* _Task objective_:
Print out the data below in full, exactly as written.

━━ Data

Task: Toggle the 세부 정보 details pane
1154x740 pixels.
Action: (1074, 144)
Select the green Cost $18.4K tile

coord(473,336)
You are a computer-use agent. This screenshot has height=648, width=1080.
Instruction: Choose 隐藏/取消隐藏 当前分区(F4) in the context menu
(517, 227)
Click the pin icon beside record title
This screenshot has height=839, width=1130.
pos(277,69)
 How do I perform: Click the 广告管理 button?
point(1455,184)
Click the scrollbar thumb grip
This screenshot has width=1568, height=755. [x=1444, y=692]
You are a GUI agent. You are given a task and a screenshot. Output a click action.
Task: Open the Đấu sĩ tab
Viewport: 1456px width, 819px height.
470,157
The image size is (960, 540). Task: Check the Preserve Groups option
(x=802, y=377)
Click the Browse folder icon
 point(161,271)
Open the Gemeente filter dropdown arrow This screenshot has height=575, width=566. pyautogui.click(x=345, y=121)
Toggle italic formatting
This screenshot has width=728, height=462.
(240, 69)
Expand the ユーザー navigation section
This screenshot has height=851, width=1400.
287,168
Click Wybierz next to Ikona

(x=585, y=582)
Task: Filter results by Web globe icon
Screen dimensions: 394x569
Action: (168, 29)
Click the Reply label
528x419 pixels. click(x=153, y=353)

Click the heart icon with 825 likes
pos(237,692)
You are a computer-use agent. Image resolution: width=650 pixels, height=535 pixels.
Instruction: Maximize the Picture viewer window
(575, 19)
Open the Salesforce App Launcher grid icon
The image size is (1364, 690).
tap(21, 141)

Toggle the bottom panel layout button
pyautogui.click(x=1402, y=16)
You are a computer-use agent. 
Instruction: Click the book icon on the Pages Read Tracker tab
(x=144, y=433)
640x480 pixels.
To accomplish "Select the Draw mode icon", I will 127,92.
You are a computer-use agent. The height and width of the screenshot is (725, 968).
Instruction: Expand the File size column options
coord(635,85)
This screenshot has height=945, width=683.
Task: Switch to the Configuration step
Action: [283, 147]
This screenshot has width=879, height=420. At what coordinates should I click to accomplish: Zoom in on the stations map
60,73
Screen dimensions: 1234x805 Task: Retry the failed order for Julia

━━━━

* _Exercise response_:
Task: Toggle the 세부 정보 details pane
1154x740 pixels.
Action: (1074, 144)
Select the green Cost $18.4K tile

coord(473,336)
You are a computer-use agent. This screenshot has height=648, width=1080.
Instruction: Choose 隐藏/取消隐藏 当前分区(F4) in the context menu
(517, 227)
Click the pin icon beside record title
This screenshot has height=839, width=1130.
pos(277,69)
 How do I perform: Click the 广告管理 button?
point(1455,184)
Click the scrollbar thumb grip
This screenshot has width=1568, height=755. [x=1444, y=692]
You are a GUI agent. You are given a task and a screenshot. Output a click action.
Task: Open the Đấu sĩ tab
Viewport: 1456px width, 819px height.
470,157
The image size is (960, 540). Task: Check the Preserve Groups option
(x=802, y=377)
Click the Browse folder icon
 point(161,271)
Open the Gemeente filter dropdown arrow This screenshot has height=575, width=566. pyautogui.click(x=345, y=121)
Toggle italic formatting
This screenshot has width=728, height=462.
(240, 69)
Expand the ユーザー navigation section
This screenshot has height=851, width=1400.
287,168
Click Wybierz next to Ikona

(x=585, y=582)
Task: Filter results by Web globe icon
Screen dimensions: 394x569
Action: (168, 29)
Click the Reply label
528x419 pixels. click(x=153, y=353)

Click the heart icon with 825 likes
pos(237,692)
You are a computer-use agent. Image resolution: width=650 pixels, height=535 pixels.
Instruction: Maximize the Picture viewer window
(575, 19)
Open the Salesforce App Launcher grid icon
The image size is (1364, 690).
tap(21, 141)

Toggle the bottom panel layout button
pyautogui.click(x=1402, y=16)
You are a computer-use agent. 
Instruction: Click the book icon on the Pages Read Tracker tab
(x=144, y=433)
640x480 pixels.
To accomplish "Select the Draw mode icon", I will 127,92.
You are a computer-use agent. The height and width of the screenshot is (725, 968).
Instruction: Expand the File size column options
coord(635,85)
This screenshot has height=945, width=683.
Task: Switch to the Configuration step
Action: [283, 147]
This screenshot has width=879, height=420. At what coordinates should I click to accomplish: Zoom in on the stations map
60,73
Screen dimensions: 1234x805 Task: Retry the failed order for Julia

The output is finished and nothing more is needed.